Pixel coordinate grounding data:
.....

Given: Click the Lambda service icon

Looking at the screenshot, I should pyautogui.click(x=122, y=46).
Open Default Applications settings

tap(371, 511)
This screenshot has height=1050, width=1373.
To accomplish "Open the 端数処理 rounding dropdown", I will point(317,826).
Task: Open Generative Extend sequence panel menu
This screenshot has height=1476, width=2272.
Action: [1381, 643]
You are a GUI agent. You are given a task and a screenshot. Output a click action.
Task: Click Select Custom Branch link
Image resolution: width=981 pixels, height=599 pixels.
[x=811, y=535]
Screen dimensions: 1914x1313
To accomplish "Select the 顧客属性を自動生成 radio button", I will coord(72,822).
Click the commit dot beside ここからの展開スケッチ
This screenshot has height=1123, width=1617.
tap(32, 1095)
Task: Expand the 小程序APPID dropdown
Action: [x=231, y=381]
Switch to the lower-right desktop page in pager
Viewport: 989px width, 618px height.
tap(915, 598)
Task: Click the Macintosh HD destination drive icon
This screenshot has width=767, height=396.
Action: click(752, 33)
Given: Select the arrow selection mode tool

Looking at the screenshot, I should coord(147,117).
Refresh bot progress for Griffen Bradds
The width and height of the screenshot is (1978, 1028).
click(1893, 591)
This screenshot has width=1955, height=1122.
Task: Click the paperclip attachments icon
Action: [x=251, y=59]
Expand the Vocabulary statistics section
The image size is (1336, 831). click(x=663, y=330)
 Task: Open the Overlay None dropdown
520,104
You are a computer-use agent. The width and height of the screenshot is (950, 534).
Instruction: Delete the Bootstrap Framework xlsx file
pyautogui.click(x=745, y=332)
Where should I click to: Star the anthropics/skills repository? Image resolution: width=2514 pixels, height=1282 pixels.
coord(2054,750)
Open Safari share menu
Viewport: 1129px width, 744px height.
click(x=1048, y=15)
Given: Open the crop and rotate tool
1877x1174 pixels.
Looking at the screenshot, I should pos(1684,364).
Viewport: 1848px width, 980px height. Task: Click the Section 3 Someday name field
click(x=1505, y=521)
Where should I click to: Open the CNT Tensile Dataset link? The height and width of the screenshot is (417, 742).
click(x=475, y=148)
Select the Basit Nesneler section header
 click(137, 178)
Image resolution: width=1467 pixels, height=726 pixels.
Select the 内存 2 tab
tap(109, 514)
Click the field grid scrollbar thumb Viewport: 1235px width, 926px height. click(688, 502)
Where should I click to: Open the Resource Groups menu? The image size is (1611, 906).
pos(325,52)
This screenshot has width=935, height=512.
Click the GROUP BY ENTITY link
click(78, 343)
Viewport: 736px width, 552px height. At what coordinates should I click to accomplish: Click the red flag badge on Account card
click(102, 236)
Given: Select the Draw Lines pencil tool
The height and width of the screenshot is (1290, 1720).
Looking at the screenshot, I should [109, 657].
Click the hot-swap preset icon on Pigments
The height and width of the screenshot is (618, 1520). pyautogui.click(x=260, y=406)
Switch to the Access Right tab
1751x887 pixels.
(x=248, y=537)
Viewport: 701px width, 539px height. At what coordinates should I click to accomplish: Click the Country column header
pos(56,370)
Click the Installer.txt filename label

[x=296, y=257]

.....

TASK INSTRUCTIONS: An exact copy of the line containing "Given: Select the Draw Lines pencil tool" and all lines after it, through the last line of the entries, is the required answer.

RESPONSE:
Given: Select the Draw Lines pencil tool
The height and width of the screenshot is (1290, 1720).
Looking at the screenshot, I should [109, 657].
Click the hot-swap preset icon on Pigments
The height and width of the screenshot is (618, 1520). pyautogui.click(x=260, y=406)
Switch to the Access Right tab
1751x887 pixels.
(x=248, y=537)
Viewport: 701px width, 539px height. At what coordinates should I click to accomplish: Click the Country column header
pos(56,370)
Click the Installer.txt filename label

[x=296, y=257]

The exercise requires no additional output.